Come detto, una buona storia va anche raccontata bene. Secondo regole precise. Microsoft garantisce che così sarà: Gow 3 non sarà più 'Marcus-Centrico'. Ogni atto, infatti, si concentrerà su un personaggio diverso, andando a seguirne le vicissitudini presenti e passate. Una scelta inevitabile, visto il cast ricco e carismatico messo insieme da Epic Games. I nodi di tutti, dovranno venire al pettine.

Da quello che abbiamo potuto vedere, poi, le modalità di narrazione sembrano estremamente curate: lunghi dialoghi, cut-scene d'effetto, complete introduzioni di personaggi e località effettuate 'in-game'. Insomma: ci pare che si sia molto molto lontani da Gow 2.

Un'ipotesi, poi: sembra che Gow 3 ci porterà anche a capire maggiormente le Locuste. Già alla fine del secondo capitolo della saga, infatti, si accennava a come esse fossero minacciate dall'Imulsion e dai Lambent (di fatto Locuste mutate e ribelli). Forse capiremo qualcosa di più.

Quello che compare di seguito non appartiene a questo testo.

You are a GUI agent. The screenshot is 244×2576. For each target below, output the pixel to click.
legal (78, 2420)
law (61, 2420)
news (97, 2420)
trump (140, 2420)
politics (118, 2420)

Di certo le impersoneremo (oltre che nei deathmatch) nella modalità 'Bestia' (cioè un'Orda vista dal punto di vista delle Locuste, in cui saremo chiamati a massacrare i 'Battiterra' umani). Per quanto testato, poi, i Cog saranno chiamati ad avanzare falciando abomini che non sfigurerebbero in nessun Resident Evil. Essi sembrano Locuste orribilmente mutate dall'Imulsion. I 'veri' Lambent, dunque?

A livello di gameplay, bene o male, abbiamo tutti chiaro cosa ci si debba aspettare dal nuovo lavoro di Bleszinski: uno shooter in terza persona, frenetico e adrenalinico, con un marcato accento posto sul gioco di ripari e coperture. E anche dotato di una buona componente strategica (garantita dalle coperture, da un comportamento piuttosto evoluto dei nemici, oltre che dalla già citata necessità di cooperazione). In certi momenti, non si può negare, la sensazione di un 'more of the same' si fa strada. Ma questo 'more' è così ben fatto e così 'aggressivo' che il divertimento non ne risentirà mai. Da soli o in compagnia, le varianti tattiche, di armamento, di nemici si sprecheranno, rendendo l'esperienza di Gow 3 sempre godibile.

Dal punto di vista tecnico, tanto di cappello. Sembra che si sia davvero di fronte a quanto di meglio possa fare un'Xbox 360 con Unreal Engine, qui aggiornato all'ultima versione 3.5. Grafica fluida, ricca, colorata e dettagliata. Scenari ampi e popolatissimi. Senza particolari incertezze. Anche tutto il comparto sonoro risulta impressionante: le armi fanno il loro dovere, con le esplosioni e gli scoppi che è lecito attendersi. Il doppiaggio e l'interpretazione (provati in inglese, ma ci sarà completa e irreversibile localizzazione in italiano) fanno sperare per il meglio. E le stesse Locuste 'rumoreggiano' come non mai sul campo di battaglia.